I also love to focus some class time on style, using chapters on sentence structure, on language, on word choice, and so on as a platform for workshopping some of their own work.  I love working on sentences, taking one from each student and working together to make that sentence “sing.”

What I’ve learned over the decades is that if I want students to get the most out of a textbook, I have to bring it into class on a regular basis, showing them how to make it a valuable friend to their writing and their writing processes.  And now I know not to take anything for granted!  So early on I’ll ask a series of fairly abstruse questions and ask students to work together to answer them, using their handbook to help. Then we map the processes they used to find the answers, including false starts and missteps as well as successful moves in locating the needed information.  And along the way, I make sure to ask, “So, where’s the index?”

Corpus Linguistics Anyone?

About a year ago at a symposium at North Carolina A&T, I had an opportunity to meet and talk with Laura Aull, Assistant Professor of English and of the Writing Program at Wake Forest University.
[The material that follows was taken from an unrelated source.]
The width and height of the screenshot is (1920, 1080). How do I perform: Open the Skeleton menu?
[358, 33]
I learned that Aull did her doctoral work at the University of Michigan, where she focused on linguistics and especially on using corpus linguistics to compare writing across fields and cultures. Now in her fourth year of teaching, Aull has recently published First-Year University Writing: A Corpus-Based Study with Implications for Pedagogy. (London: Palgrave Macmillan. 2015). In an interview, she said that her new book
analyzes over 19,000 essays written by incoming college students from the University of Michigan and Wake Forest for empirical, linguistic features which distinguish first year writers from expert ones.
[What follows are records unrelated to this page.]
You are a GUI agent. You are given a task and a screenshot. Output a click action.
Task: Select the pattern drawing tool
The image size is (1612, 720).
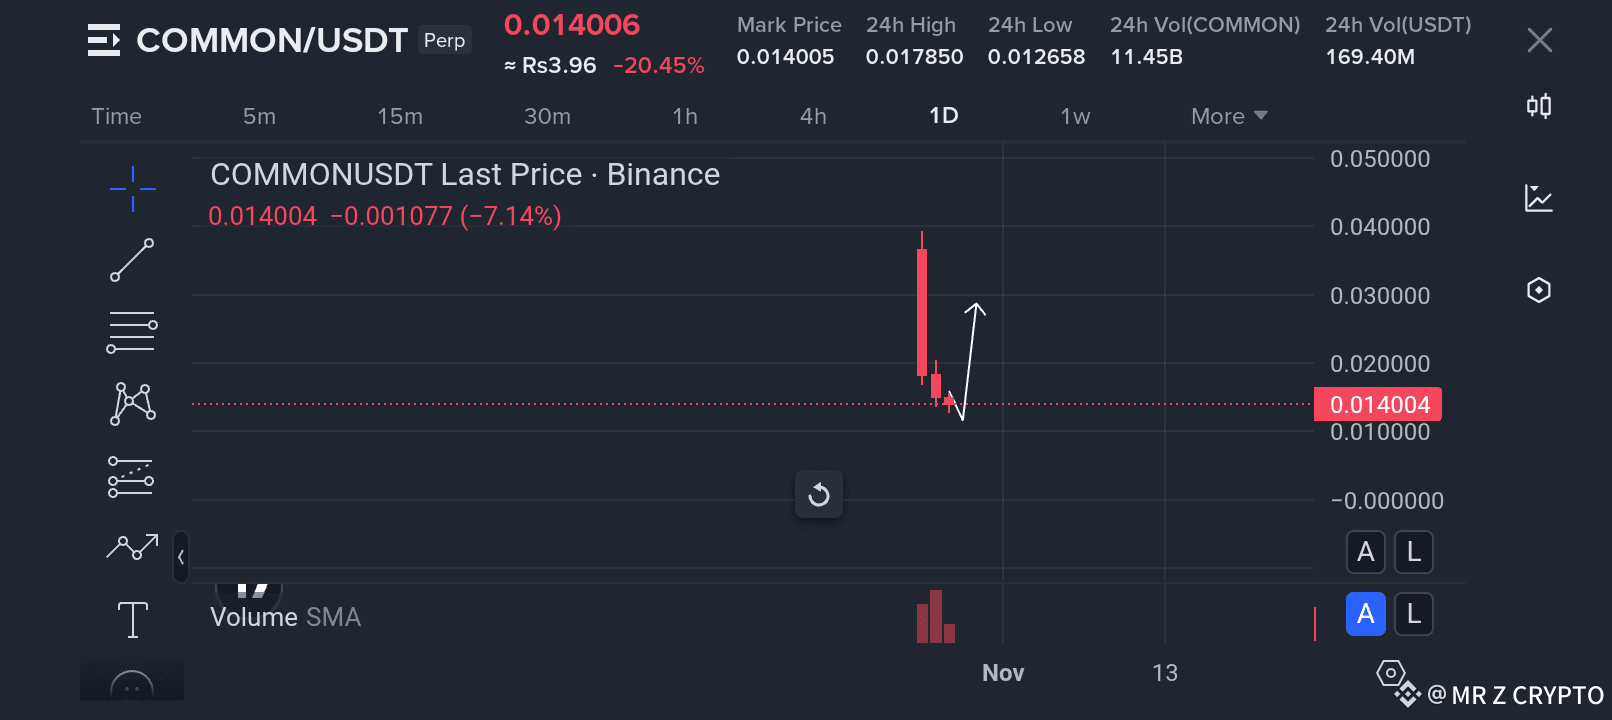(132, 404)
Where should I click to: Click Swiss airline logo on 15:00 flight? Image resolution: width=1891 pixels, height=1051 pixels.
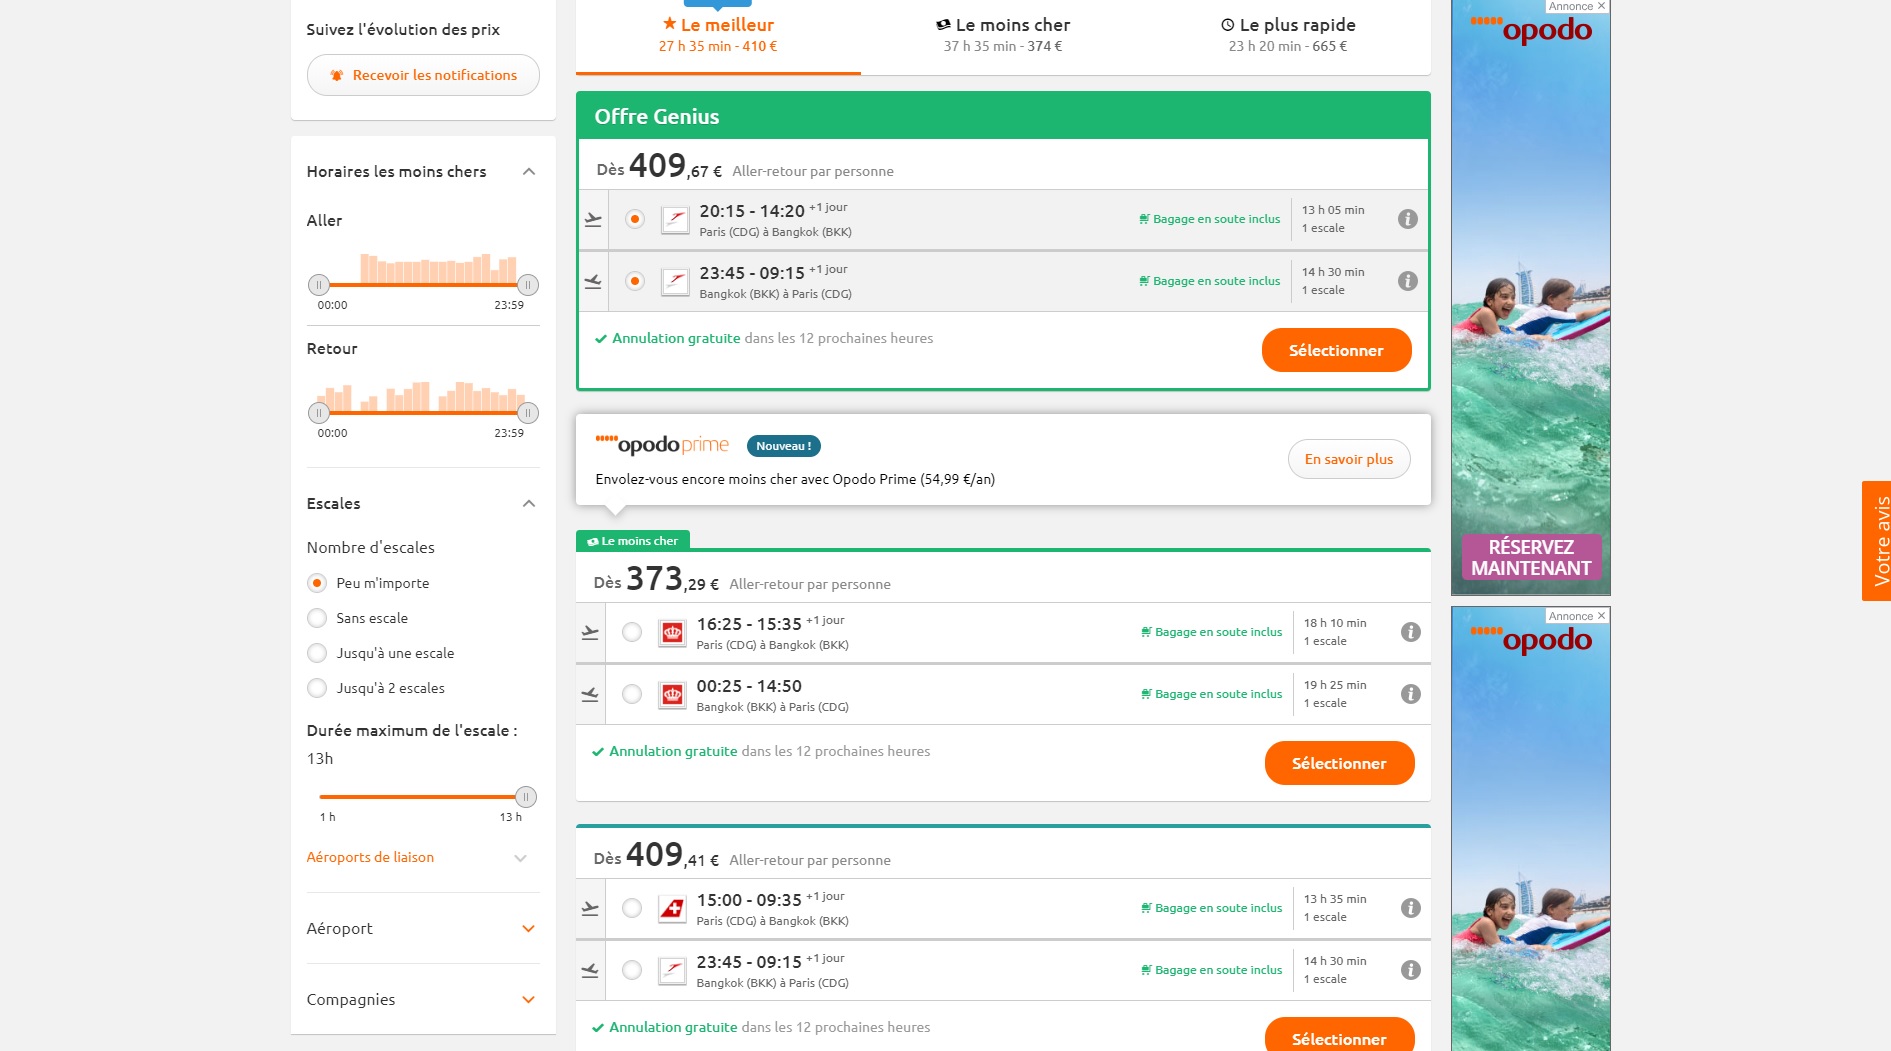tap(672, 909)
Having done a couple of very large-scale studies of student writing myself, I was very interested in Aull’s work, and especially about some of her findings. For instance, she found that use of the personal pronoun “I” varies not only across disciplines but also between expert and first-year writers, with the former using “I” primarily to indicate what or how they are going to argue and the latter using “I” to narrate experience. Her research also revealed that expert writers tend to use more neutral words in introducing sources (verbs like “note” or “finds”) while first-year student writers tend to use more loaded words (verbs like “fails” or “ignores”). In addition, she told me, expert writers use more “hedges” or qualifiers than do student writers, who sometimes can come across as more aggressive than they mean to.
I also learned from her how students, and particularly multilingual students, might use large corpora (such as The Corpus of Contemporary American English, or COCA) to learn how to distinguish between confusing phrases (is it “in regards to” or “in regard to”) or to answer other questions they may have about how expert writers use language in different disciplinary settings.
I’ve recently been reading Aull’s book, and I’m learning a lot from it, so much so that I have asked her to consult with me on how to incorporate some of these findings into tips for student writers in the sixth edition of The Everyday Writer, which I’m revising right now. It’s exhilarating to learn how to begin using corpus linguistics to help first-year writers!